■ What is needed:
Show each line of the records below where the word "card" occurs.

■ Data shown:
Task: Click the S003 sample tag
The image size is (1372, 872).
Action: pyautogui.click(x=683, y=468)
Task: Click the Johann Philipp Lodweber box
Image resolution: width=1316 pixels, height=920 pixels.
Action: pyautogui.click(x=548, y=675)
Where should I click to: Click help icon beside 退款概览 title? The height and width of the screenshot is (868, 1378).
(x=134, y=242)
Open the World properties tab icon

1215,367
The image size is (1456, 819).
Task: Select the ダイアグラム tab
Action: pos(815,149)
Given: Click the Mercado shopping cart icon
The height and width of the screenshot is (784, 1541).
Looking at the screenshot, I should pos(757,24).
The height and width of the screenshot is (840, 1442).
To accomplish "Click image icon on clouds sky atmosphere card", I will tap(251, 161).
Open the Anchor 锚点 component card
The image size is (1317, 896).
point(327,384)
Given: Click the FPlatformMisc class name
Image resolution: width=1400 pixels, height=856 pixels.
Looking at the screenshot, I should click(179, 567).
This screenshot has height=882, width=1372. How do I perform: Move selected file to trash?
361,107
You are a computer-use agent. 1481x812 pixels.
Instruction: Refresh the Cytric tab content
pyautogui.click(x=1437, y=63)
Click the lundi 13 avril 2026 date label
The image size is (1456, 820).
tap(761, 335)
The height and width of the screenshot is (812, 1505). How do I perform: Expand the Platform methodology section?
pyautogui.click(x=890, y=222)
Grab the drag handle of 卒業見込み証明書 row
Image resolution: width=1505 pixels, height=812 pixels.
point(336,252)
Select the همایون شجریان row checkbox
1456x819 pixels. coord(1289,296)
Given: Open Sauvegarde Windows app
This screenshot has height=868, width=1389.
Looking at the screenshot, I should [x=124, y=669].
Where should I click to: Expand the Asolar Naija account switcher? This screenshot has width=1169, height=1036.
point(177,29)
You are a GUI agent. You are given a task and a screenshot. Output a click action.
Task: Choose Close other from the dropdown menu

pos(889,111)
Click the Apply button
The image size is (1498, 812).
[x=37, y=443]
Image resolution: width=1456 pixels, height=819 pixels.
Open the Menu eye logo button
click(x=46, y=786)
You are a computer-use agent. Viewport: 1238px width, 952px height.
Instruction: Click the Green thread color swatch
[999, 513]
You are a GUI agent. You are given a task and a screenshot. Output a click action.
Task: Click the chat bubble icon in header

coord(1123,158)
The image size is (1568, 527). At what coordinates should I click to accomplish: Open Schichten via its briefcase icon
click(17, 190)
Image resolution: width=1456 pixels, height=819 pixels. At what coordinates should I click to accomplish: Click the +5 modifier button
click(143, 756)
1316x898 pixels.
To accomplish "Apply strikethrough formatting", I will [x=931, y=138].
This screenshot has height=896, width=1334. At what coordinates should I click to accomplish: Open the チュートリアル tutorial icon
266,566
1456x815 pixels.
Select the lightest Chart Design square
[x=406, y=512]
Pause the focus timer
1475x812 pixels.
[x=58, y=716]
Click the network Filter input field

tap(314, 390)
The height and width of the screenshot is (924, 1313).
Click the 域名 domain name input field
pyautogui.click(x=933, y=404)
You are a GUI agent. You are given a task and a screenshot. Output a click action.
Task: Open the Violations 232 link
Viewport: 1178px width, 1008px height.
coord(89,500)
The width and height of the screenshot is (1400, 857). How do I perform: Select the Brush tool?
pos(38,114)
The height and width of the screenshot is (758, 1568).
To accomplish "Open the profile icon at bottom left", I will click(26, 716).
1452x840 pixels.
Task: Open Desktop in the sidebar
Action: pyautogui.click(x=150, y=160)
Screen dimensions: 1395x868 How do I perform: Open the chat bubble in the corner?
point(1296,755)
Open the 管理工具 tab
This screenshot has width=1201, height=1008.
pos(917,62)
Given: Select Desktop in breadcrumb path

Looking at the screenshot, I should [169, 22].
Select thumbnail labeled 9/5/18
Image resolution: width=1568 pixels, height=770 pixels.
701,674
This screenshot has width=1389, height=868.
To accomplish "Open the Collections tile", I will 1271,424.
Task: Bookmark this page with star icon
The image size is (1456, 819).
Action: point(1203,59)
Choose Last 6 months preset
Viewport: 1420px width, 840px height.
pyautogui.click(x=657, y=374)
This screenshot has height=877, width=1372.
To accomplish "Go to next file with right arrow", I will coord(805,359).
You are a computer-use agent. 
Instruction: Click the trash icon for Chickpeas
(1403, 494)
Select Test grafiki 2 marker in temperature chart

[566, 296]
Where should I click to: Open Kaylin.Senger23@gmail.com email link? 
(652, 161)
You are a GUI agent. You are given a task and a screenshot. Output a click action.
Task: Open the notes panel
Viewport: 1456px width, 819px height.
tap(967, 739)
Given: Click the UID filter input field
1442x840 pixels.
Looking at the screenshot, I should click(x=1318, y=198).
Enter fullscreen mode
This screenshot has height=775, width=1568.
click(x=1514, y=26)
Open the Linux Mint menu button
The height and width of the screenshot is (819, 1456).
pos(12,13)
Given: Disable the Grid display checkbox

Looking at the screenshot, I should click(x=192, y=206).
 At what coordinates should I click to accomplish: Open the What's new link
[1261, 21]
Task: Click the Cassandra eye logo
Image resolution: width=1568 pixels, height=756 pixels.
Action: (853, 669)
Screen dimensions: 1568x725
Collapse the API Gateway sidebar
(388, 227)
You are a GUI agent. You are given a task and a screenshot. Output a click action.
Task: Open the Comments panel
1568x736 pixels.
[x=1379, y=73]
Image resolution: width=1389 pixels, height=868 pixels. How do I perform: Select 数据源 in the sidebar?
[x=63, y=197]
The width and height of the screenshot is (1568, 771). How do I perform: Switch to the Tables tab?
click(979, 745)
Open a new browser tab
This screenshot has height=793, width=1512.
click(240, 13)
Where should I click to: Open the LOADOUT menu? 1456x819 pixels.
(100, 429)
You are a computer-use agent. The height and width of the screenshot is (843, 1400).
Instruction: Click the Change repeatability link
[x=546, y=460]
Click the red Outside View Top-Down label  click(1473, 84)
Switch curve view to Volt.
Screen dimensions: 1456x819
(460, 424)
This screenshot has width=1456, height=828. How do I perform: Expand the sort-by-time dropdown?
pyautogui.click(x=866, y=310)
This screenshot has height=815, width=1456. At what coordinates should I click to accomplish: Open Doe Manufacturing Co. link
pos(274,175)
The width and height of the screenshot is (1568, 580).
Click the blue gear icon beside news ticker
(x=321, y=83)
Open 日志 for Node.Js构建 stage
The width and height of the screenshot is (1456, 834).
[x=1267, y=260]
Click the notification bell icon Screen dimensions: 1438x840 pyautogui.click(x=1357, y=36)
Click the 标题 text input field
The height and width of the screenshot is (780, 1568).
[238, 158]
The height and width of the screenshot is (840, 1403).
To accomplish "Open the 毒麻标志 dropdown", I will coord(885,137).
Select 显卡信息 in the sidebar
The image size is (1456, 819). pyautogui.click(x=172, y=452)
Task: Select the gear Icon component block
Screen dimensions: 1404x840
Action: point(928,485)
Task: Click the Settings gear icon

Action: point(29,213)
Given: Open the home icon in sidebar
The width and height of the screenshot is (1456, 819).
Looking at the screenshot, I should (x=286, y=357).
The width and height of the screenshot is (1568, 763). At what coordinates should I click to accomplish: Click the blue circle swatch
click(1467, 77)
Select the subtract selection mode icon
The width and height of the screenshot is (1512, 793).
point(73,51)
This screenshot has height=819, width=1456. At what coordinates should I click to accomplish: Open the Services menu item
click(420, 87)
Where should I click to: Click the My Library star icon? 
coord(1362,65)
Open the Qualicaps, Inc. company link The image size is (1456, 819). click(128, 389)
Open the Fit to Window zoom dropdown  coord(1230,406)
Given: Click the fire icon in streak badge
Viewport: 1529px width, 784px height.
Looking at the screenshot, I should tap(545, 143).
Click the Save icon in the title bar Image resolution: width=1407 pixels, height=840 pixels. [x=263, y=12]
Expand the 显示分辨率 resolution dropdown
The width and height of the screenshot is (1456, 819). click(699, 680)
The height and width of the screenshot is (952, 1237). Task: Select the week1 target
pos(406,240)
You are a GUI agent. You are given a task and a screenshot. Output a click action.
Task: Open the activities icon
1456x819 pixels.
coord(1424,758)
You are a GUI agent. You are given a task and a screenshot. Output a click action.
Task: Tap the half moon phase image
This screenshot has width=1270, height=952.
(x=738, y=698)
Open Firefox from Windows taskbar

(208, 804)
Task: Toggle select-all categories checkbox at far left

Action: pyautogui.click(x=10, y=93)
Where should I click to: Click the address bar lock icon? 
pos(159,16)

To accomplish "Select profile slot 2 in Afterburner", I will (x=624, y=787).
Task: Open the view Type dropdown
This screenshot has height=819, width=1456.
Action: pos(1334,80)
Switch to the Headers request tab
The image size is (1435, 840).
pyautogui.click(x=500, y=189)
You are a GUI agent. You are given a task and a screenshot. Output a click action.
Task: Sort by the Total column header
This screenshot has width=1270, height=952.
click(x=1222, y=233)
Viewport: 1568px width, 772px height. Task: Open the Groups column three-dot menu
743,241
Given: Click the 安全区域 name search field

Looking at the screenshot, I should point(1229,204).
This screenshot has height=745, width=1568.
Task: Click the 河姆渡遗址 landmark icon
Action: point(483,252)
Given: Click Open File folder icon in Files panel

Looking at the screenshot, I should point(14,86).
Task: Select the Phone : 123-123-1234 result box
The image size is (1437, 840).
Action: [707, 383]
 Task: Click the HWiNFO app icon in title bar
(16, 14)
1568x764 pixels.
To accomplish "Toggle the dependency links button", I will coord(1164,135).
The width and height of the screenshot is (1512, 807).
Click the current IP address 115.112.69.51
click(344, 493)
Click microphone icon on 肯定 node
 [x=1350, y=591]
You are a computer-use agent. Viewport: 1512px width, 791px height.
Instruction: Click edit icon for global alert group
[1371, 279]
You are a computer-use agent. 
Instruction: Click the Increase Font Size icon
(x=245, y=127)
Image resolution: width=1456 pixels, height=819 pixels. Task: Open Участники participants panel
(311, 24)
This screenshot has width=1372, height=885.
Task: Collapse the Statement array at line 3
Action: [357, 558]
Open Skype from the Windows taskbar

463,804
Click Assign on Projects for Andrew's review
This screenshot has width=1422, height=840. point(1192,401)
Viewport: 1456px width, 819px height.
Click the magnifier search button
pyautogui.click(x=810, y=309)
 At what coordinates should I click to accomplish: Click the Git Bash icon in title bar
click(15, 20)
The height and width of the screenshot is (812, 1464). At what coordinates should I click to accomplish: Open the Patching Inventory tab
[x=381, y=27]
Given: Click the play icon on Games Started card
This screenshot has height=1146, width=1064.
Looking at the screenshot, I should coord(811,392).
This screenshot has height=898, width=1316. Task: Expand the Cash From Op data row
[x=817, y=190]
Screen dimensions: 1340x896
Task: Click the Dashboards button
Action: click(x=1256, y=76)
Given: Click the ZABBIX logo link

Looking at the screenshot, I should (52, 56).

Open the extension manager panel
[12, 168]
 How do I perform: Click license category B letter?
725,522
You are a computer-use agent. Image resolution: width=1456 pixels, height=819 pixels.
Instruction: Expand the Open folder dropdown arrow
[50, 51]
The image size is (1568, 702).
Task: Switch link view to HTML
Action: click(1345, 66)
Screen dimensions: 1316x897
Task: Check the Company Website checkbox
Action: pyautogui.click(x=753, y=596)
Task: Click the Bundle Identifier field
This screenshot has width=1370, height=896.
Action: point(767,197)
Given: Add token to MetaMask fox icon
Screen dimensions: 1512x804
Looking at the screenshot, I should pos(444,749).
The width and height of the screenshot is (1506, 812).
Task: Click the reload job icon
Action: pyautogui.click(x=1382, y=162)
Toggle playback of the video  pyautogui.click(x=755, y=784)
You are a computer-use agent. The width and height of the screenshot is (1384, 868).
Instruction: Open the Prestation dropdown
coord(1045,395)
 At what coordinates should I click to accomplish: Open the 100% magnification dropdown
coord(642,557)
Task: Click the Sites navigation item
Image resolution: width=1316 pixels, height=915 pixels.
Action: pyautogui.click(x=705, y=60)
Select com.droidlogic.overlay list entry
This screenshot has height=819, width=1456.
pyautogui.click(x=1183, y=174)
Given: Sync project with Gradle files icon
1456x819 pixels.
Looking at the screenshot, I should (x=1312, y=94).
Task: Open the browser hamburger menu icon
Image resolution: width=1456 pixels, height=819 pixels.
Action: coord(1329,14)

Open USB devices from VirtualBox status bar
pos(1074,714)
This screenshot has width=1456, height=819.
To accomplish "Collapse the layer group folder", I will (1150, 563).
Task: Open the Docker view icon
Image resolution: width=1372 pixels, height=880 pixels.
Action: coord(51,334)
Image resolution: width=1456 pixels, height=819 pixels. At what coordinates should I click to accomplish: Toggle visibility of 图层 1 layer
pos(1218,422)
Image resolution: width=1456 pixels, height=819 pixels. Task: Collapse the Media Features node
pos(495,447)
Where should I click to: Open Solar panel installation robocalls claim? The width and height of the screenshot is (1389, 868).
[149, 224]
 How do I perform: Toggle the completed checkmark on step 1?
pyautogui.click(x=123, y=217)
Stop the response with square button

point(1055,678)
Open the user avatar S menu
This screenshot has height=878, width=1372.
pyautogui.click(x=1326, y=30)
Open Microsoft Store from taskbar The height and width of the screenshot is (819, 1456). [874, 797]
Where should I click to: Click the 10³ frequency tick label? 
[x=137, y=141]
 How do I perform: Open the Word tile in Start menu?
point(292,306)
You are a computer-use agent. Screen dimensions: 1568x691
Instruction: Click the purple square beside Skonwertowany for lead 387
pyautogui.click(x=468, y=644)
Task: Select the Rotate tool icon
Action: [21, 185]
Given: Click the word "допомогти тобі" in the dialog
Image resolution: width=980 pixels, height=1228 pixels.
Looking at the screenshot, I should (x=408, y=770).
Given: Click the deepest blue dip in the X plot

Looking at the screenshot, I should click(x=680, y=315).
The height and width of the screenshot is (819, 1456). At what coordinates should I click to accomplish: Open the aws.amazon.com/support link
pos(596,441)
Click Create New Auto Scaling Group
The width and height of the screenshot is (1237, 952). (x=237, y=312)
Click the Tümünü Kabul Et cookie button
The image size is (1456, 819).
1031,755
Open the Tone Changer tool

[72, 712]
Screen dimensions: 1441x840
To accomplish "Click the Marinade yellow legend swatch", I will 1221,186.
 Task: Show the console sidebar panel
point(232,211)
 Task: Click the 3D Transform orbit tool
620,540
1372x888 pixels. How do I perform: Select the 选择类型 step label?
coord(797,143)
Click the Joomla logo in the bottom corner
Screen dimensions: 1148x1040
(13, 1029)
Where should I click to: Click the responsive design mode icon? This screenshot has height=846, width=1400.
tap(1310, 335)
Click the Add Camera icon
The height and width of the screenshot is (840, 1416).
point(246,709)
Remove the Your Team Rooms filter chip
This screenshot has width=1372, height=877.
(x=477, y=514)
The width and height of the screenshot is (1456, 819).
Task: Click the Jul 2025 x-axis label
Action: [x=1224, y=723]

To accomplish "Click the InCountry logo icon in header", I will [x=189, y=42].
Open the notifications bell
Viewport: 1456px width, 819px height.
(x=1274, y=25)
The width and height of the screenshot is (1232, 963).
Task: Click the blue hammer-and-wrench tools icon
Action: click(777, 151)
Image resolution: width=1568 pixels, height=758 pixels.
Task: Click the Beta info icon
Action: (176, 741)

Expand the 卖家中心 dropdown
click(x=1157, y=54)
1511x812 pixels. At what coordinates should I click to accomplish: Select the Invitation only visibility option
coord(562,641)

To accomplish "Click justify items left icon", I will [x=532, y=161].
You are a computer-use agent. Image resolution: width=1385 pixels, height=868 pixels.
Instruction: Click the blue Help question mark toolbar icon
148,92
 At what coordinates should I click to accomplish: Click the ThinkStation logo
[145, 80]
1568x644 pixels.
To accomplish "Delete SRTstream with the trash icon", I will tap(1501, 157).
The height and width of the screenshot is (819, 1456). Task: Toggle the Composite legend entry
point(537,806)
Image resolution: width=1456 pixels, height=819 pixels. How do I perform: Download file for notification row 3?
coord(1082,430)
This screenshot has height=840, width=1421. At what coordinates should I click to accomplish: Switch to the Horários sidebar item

■ Reply:
To accomplish "Click image icon on clouds sky atmosphere card", I will tap(251, 161).
Open the Anchor 锚点 component card
Given: Click the play icon on Games Started card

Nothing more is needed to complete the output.